My favorite part of your post is the Linq usage to look for custom attributes. Creative idea, excellent article.

10:31 PM

Blogger Nitride said...

Just a note, the line

if (attribute == null) return false;

is meaningless after using Singel(), since it will throw an exception if no matching attribute is found. To return null if nothing is found you have to use SingleOrDefault()

3:48 AM

Anonymous Anonymous said...

The Linq part can actually be shortened (and corrected) to .OfType<MappedFieldAttribute>().SingleOrDefault(mf => mf.TargetType == _targetType)
The original code will fail if there are additional attributes and the null comparison will never evaluate to true.

7:51 AM

Blogger bryan said...

Linq is definitely fun! I was going for readability using the Select/Where/Single syntax, but your comments are valid and optimization here is needed. I've updated the sample.

This bug fix provides more meaningful exception information, as we'll be returning NotSupportedException instead of a NullReferenceException. I've updated the exception to provide more meaningful detail as well.

#### [Prompt]
Output the comment thread's text from "is meaningless after" up to and including "to use SingleOrDefault()", word for word.

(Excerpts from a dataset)
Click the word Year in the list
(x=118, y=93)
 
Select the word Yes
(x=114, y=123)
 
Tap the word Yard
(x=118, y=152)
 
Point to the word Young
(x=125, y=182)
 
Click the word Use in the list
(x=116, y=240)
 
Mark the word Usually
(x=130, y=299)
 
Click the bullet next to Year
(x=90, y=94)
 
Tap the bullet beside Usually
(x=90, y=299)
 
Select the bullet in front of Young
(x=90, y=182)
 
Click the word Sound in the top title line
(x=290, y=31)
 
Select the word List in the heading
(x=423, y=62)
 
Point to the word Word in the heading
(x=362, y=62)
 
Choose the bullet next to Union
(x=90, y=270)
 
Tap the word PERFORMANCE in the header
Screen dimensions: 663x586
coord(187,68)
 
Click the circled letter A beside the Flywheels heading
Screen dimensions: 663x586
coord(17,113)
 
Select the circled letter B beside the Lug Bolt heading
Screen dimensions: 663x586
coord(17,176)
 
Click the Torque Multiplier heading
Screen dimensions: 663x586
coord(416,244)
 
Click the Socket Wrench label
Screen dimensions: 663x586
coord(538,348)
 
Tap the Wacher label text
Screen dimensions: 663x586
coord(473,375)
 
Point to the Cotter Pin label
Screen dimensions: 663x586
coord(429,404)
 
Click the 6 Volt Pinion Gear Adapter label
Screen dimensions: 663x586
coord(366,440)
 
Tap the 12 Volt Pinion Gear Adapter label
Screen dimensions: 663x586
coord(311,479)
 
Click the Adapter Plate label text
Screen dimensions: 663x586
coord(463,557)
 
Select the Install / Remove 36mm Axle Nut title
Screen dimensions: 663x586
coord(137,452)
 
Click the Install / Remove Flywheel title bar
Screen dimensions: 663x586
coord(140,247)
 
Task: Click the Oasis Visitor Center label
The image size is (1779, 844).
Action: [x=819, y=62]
==
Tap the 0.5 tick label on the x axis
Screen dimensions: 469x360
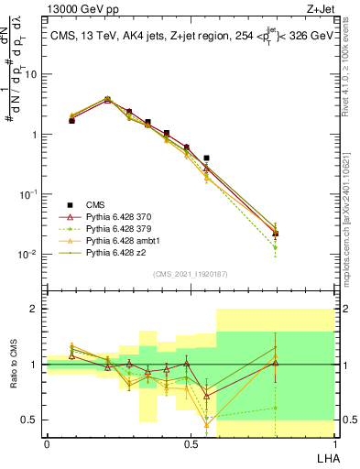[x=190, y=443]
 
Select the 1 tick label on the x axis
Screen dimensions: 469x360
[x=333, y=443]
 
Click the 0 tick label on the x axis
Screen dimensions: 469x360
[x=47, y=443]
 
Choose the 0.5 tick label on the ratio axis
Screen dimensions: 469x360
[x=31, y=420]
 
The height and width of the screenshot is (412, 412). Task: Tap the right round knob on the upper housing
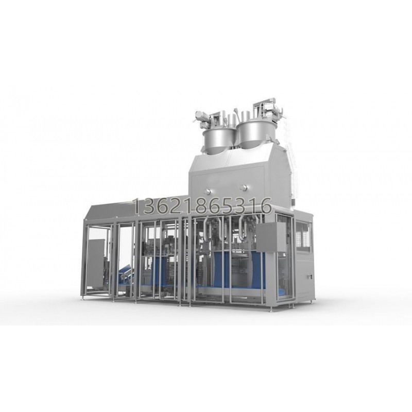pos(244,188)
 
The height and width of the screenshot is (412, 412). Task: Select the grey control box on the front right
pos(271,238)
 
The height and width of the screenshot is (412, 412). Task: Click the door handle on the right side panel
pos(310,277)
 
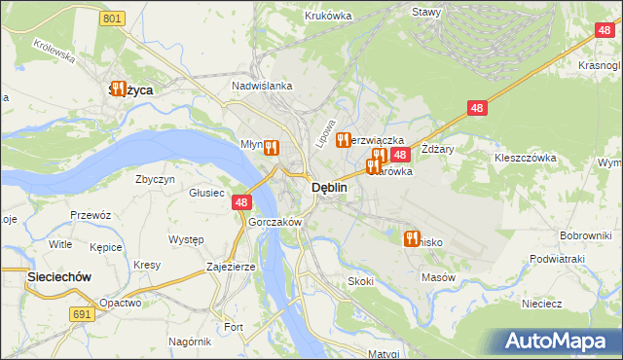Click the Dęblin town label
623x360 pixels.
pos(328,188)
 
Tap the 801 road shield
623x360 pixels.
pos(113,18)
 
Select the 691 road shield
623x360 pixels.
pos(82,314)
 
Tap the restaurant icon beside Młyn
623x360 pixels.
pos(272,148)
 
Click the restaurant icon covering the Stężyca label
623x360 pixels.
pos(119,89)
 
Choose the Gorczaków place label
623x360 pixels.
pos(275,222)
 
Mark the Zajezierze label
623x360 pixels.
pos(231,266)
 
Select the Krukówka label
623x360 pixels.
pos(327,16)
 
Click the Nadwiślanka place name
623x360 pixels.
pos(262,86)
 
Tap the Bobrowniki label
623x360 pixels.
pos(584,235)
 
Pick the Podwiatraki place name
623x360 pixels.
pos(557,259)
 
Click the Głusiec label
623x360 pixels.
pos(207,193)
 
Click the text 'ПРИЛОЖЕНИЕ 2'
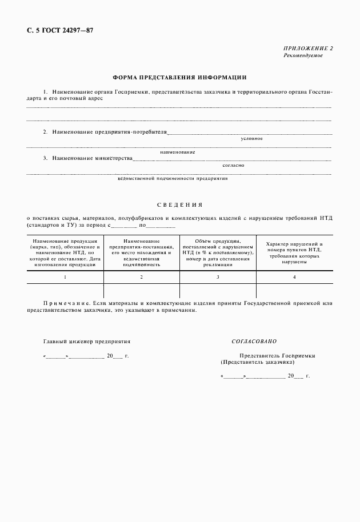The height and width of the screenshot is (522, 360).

#### [Exercise response]
is meaningless after using Singel(), since it will throw an exception if no matching attribute is found. To return null if nothing is found you have to use SingleOrDefault()